O item do regulamento dos táxis que encurta o número de horas de trabalho é alvo de críticas por parte do sector. Os taxistas temem o impacto que as mudanças podem ter nas suas receitas e contestam uma exigência que consideram pouco científica

 

Viviana Chan

 

Taxistas estão a contestar o regulamento do sector, considerando que é “pouco científico”, sobretudo devido ao artigo que limita o período de trabalho a nove horas por dia. Os profissionais acreditam que ser condutor de táxis é como “freelancer”, portanto, mesmo no horário de serviço podem descansar pois nem sempre têm clientes no veículo. Nesse contexto, entendem que a limitação do tempo de trabalho em cada turno poderá afectar as receitas.

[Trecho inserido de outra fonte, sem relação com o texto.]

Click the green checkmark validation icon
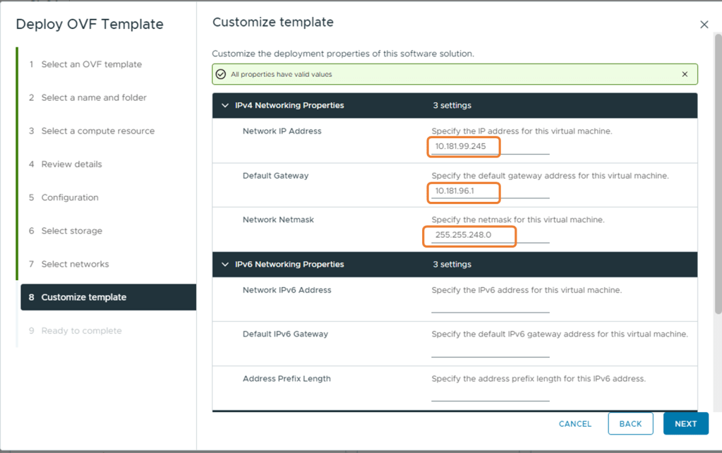This screenshot has height=453, width=722. 221,74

Os taxistas questionam ainda a viabilidade de aplicar turnos de nove horas. Actualmente, os táxis têm por norma dois turnos, de 12 horas cada.

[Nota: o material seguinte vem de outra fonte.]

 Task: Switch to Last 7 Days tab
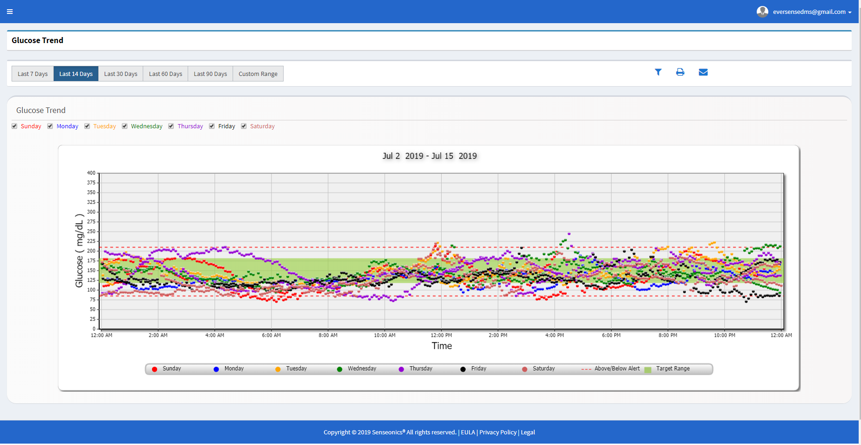(x=32, y=74)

Num encontro com os taxistas, Si Ka Lon apontou que a revisão do Regulamento do Transporte de Passageiros em Automóveis Ligeiros de Aluguer ou Táxis visa combater as “ovelhas negras”, frisando que os deputados da Assembleia Legislativa (AL) têm opiniões distintas em relação à exclusão dos condutores com antecedentes criminais graves. O deputado enquadra-se no grupo que a considera injusta.

Si Ka Lon recordou ainda que alguns taxistas exigem que o Executivo, além de elevar as penalizações contra as irregularidades, trabalhe para aumentar a transparência e seja mais justo nos casos de infracções.

O regulamento dos táxis está em consulta púbica até ao final deste mês ao mesmo tempo que é analisado pela 3ª Comissão Permanente da AL.